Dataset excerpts
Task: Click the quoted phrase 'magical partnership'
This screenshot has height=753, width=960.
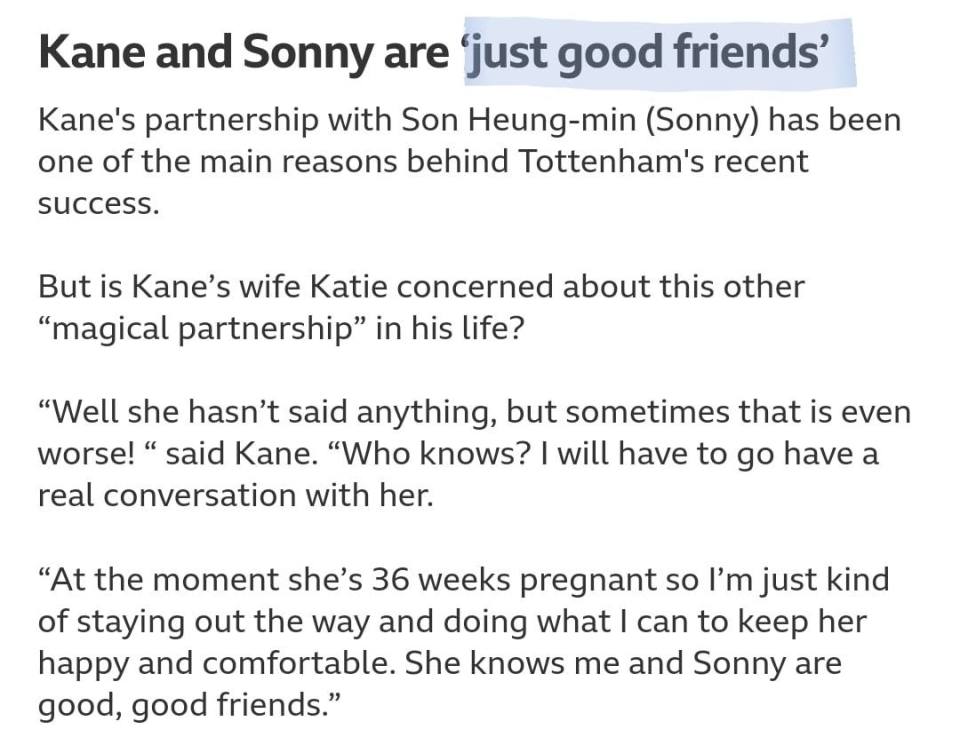Action: [x=205, y=329]
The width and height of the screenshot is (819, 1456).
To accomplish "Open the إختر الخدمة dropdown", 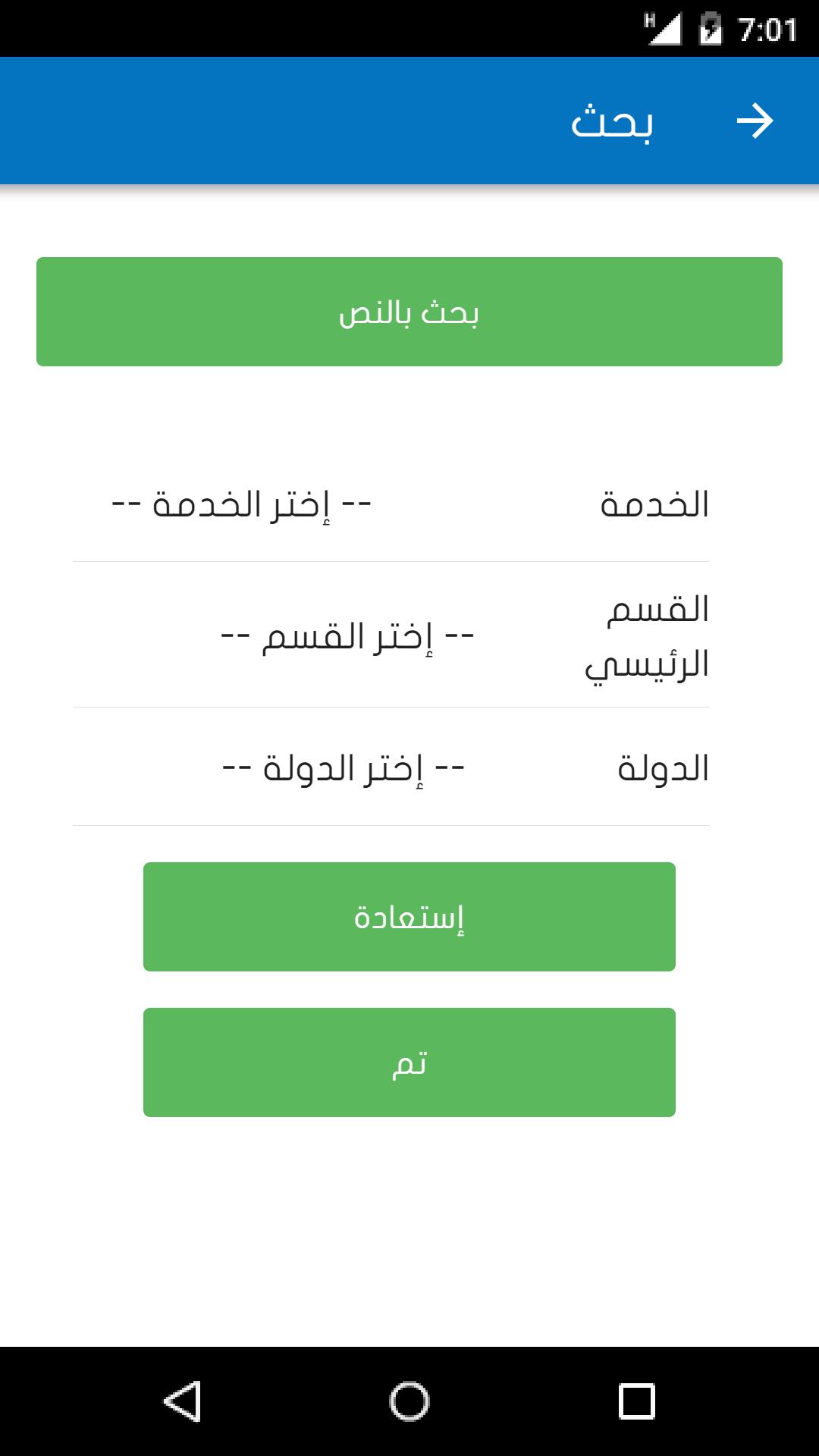I will point(241,505).
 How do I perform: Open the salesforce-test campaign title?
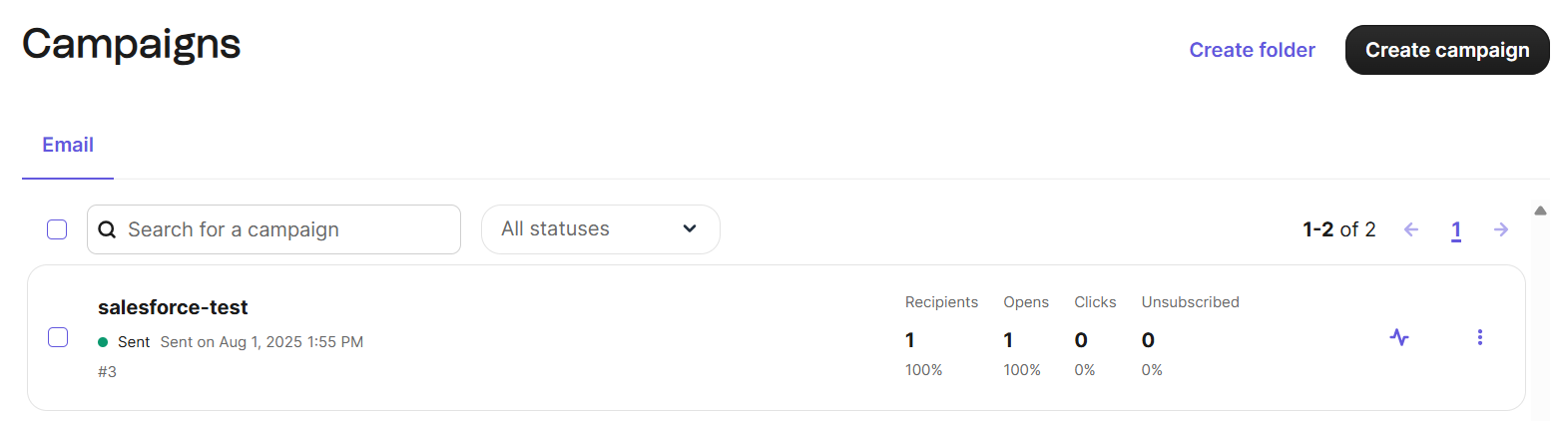pos(173,307)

**What is expected:**
Copy exactly, please, every line from the one holding "How do I perform: Open" through the last line of the data, both ends included, and no pictures.

**Exercise answer:**
 How do I perform: Open the salesforce-test campaign title?
pos(173,307)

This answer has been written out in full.